Emile Zola’s classic novel Nana has been well served by the publishing industry [1]; even the most cursory glance at LibraryThing or Google Images reveals covers which likely number in the hundreds. Classic era vintage, modern, and all shadings in-between have gotten into the act, but for vintage pb buffs the sine qua non are the two, alas anonymous, ‘scandalous’ covers from the unlikely source of Pocket Books, which was usually conservative in its cover art. Both versions depict the title character in all her (more or less) unclothed glory, and it's debatable which one is actually the more risqué cover. The 1945 printing is particularly effective with all those voyeuristic, tuxedoed silhouettes in the darkened theater. A nice creepy touch.
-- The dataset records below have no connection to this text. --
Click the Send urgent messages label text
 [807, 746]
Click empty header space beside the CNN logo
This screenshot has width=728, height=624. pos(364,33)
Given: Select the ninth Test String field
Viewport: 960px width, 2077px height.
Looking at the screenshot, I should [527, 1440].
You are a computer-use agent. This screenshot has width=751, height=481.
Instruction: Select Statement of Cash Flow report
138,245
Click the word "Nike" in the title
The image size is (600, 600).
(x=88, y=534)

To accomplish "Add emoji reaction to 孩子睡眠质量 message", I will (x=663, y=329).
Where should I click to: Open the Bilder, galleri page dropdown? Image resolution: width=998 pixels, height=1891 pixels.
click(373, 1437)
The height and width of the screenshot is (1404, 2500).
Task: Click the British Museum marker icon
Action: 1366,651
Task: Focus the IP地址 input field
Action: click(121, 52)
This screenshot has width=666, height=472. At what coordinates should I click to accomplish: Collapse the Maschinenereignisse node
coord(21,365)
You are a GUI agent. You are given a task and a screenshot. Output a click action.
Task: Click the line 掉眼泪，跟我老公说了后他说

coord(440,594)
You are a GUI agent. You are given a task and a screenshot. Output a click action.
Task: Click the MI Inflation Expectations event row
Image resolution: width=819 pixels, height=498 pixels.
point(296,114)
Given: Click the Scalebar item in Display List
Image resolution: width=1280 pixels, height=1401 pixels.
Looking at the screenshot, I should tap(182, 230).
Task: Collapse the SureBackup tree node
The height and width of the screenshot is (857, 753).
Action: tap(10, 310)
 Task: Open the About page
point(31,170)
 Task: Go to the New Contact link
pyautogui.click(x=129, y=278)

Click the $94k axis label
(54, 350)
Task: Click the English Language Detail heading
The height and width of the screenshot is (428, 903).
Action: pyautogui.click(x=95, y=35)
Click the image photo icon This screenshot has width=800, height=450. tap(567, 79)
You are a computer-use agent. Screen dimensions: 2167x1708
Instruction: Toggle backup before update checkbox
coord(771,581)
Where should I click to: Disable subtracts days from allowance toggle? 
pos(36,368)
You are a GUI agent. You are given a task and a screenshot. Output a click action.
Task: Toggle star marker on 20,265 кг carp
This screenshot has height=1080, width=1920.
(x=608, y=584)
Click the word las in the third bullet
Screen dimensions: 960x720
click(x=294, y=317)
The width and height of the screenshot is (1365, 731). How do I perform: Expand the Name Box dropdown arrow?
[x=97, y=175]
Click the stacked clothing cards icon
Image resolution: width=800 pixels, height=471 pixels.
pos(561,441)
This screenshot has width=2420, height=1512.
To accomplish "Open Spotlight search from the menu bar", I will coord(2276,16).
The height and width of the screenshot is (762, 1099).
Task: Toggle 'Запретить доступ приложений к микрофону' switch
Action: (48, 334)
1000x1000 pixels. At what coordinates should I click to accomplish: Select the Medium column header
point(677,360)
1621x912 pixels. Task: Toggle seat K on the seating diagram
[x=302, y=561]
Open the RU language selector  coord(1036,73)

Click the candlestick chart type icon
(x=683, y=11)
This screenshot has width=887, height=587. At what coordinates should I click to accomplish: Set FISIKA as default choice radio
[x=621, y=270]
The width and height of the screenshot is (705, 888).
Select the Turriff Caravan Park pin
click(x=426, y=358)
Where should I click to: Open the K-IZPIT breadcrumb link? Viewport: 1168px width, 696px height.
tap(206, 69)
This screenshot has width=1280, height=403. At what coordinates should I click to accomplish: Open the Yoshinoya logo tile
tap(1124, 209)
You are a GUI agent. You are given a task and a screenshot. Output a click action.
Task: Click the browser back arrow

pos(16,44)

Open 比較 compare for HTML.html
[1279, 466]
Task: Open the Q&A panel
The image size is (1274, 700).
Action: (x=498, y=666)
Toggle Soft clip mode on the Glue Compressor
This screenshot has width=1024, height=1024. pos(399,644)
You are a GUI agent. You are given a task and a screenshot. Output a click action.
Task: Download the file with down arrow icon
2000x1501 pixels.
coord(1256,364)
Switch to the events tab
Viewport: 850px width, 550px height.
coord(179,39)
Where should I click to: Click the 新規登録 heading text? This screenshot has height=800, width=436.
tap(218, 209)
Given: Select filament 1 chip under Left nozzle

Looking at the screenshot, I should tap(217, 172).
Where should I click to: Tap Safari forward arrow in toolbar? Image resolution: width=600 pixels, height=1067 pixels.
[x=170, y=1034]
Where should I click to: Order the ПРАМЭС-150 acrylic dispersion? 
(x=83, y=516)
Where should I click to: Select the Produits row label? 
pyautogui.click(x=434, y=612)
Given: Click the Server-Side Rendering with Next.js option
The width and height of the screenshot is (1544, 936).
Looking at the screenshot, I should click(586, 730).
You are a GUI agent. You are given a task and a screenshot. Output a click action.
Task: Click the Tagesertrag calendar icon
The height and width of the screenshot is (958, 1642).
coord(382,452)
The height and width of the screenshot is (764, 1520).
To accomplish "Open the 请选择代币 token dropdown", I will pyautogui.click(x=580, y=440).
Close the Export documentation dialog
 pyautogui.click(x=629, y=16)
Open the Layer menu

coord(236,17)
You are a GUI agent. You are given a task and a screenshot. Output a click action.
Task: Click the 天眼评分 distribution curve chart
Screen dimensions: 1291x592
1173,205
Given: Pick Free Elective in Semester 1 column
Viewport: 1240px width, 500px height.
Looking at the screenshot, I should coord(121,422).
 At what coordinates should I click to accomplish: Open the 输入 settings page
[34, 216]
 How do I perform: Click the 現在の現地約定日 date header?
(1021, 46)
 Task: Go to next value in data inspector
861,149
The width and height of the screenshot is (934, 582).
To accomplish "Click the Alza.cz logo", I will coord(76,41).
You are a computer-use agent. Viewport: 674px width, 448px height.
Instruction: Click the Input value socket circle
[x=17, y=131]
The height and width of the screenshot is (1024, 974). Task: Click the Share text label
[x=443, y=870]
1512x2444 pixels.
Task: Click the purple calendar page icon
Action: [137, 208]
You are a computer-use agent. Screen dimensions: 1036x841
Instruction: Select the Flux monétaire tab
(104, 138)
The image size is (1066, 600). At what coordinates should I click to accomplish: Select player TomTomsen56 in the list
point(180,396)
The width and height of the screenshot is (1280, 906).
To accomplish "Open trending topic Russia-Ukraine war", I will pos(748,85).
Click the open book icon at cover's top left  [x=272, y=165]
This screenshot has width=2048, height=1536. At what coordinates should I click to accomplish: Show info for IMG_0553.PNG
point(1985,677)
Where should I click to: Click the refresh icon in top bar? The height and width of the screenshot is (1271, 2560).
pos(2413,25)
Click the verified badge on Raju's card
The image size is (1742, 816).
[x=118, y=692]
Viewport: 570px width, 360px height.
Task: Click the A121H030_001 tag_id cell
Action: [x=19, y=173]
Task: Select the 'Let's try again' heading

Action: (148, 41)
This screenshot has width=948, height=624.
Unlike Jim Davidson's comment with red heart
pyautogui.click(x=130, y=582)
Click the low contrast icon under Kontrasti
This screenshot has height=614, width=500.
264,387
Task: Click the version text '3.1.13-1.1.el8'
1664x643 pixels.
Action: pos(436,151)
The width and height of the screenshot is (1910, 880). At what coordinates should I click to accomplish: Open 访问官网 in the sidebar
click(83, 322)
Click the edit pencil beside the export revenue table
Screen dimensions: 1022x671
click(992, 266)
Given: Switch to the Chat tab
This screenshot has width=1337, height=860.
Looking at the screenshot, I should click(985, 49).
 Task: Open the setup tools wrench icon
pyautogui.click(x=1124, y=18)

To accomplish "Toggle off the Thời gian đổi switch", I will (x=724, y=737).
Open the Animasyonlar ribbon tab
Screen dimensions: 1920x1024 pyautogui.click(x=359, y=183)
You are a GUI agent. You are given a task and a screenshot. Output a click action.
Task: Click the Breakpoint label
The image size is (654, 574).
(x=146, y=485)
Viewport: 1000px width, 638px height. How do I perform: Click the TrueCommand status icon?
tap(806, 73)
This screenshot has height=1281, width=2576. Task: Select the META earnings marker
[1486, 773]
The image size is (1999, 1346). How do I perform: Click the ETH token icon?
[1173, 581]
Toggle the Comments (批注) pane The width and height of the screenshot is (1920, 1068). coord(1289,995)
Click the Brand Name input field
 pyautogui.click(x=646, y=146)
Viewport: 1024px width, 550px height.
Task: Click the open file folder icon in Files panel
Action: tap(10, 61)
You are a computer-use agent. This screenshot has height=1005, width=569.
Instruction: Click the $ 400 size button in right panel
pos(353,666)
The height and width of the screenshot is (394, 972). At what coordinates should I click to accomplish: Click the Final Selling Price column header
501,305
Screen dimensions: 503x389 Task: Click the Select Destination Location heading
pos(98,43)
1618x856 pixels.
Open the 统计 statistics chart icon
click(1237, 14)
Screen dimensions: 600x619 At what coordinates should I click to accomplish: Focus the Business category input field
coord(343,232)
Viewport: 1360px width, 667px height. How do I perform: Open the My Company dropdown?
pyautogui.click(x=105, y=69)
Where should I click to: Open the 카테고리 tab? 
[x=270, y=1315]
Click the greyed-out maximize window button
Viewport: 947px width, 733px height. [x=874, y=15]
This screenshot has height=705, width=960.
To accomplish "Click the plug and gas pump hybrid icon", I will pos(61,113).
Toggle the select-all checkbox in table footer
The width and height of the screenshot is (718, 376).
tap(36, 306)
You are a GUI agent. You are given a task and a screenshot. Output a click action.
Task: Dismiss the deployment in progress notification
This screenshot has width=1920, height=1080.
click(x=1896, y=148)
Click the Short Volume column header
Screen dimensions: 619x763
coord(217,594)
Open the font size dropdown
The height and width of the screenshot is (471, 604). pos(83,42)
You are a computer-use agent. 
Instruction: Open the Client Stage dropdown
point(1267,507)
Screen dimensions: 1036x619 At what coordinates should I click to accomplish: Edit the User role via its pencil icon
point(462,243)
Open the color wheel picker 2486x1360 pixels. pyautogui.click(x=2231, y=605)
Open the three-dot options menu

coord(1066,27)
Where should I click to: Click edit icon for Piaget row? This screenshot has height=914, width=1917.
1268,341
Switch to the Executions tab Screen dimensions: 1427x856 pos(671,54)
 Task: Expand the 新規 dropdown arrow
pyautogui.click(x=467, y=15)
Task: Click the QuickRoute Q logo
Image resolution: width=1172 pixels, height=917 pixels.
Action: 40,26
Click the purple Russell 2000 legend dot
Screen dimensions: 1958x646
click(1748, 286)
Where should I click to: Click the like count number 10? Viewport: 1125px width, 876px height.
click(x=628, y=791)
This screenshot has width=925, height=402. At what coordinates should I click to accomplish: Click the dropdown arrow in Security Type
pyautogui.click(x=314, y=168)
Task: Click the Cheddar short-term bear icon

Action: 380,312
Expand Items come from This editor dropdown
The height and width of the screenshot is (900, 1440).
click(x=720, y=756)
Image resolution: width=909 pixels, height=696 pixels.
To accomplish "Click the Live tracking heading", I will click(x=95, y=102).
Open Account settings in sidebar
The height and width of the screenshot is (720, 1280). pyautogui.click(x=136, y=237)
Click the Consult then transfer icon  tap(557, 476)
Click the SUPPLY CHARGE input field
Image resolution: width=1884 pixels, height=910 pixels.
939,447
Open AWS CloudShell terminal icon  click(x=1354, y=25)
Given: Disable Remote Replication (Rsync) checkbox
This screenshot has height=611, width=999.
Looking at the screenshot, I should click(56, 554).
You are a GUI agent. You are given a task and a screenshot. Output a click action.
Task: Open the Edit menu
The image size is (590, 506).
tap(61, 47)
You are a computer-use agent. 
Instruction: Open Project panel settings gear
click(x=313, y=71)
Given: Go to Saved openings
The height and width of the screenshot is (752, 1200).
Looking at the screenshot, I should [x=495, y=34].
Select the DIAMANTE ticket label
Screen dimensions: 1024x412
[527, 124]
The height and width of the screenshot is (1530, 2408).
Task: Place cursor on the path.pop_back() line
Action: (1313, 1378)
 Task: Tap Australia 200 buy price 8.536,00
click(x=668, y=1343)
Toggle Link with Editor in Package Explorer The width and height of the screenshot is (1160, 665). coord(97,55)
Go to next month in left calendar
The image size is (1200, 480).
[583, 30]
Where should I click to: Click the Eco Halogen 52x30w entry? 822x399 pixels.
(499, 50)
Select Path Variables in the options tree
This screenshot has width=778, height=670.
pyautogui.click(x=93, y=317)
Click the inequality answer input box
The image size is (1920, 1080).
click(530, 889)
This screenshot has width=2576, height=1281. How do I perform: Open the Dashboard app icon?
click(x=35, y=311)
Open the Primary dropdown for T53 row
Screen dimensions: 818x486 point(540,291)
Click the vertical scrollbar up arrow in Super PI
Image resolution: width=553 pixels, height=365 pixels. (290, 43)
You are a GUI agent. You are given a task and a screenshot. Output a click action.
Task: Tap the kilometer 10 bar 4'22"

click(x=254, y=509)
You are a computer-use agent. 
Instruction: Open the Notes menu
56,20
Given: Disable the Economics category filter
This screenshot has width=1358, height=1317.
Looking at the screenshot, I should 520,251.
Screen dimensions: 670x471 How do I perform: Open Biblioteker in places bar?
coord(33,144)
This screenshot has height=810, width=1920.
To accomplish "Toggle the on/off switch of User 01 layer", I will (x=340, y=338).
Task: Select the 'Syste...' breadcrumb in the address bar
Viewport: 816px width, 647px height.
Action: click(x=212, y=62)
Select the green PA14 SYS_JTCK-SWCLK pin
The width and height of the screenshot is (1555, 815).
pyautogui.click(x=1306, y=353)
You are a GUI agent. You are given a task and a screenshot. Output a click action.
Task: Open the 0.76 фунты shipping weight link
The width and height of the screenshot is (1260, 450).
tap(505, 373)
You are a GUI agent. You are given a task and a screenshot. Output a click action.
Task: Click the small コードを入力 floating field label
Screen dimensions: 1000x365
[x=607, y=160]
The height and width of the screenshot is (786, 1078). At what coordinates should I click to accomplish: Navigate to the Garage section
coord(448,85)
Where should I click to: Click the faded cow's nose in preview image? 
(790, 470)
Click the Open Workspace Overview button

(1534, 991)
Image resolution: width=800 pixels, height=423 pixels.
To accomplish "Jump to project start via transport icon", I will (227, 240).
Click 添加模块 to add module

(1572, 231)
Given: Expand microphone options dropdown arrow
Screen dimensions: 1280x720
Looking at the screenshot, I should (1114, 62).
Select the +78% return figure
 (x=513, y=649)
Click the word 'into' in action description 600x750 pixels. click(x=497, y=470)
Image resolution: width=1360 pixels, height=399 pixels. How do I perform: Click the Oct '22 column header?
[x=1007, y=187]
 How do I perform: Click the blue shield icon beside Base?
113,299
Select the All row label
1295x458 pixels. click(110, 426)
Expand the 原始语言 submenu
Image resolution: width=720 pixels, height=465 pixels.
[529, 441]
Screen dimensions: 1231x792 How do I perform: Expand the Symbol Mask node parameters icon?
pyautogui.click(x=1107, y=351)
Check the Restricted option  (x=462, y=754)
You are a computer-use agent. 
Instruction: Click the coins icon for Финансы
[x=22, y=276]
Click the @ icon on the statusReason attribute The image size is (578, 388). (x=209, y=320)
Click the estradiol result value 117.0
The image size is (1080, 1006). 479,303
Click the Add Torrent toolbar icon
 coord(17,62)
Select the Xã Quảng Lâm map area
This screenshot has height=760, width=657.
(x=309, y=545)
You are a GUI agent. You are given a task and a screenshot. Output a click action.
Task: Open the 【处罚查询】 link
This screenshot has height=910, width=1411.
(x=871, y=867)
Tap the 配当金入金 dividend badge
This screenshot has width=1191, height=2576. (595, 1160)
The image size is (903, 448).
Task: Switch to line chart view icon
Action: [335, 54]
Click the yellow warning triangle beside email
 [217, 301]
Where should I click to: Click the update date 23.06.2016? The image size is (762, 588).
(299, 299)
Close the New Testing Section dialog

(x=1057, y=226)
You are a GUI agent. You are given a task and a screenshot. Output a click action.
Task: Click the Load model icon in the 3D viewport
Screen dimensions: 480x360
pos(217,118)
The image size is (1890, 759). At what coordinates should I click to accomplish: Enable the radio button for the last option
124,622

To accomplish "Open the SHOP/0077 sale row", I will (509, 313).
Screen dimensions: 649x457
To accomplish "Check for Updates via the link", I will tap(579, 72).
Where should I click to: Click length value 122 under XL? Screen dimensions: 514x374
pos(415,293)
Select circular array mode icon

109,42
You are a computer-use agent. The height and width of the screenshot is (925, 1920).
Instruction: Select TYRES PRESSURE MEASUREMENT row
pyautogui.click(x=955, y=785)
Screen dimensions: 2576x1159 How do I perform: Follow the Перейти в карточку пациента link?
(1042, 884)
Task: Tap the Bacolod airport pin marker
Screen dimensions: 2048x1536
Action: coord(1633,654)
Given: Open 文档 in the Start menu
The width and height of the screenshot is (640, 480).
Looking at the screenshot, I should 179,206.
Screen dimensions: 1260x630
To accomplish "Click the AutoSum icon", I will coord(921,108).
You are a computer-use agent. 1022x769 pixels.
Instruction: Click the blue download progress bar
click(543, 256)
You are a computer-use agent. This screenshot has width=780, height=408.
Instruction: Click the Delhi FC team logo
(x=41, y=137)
Anyway, perhaps the folks at Pocket thought better of the racy treatment and reverted to form in the 1954 Pocket Cardinal reissue, which is pretty tame in comparison. Avon's take on Nana’s Mother is similarly bland [2], the décolletage-rich depiction of the title character notwithstanding. And speaking of restrained, there are a couple of James Avati sketches (later used for Bantam 2811) posted by the redoubtable Piet Schreuders. While technically proficient they fall far short of the Pocket covers in sizzle.
[1] A good sampling of Zola covers can be found here. [2] Avon returns to lurid form, however, with Piping Hot, a (spurious?) Nana-esque title from the Zola oeuvre.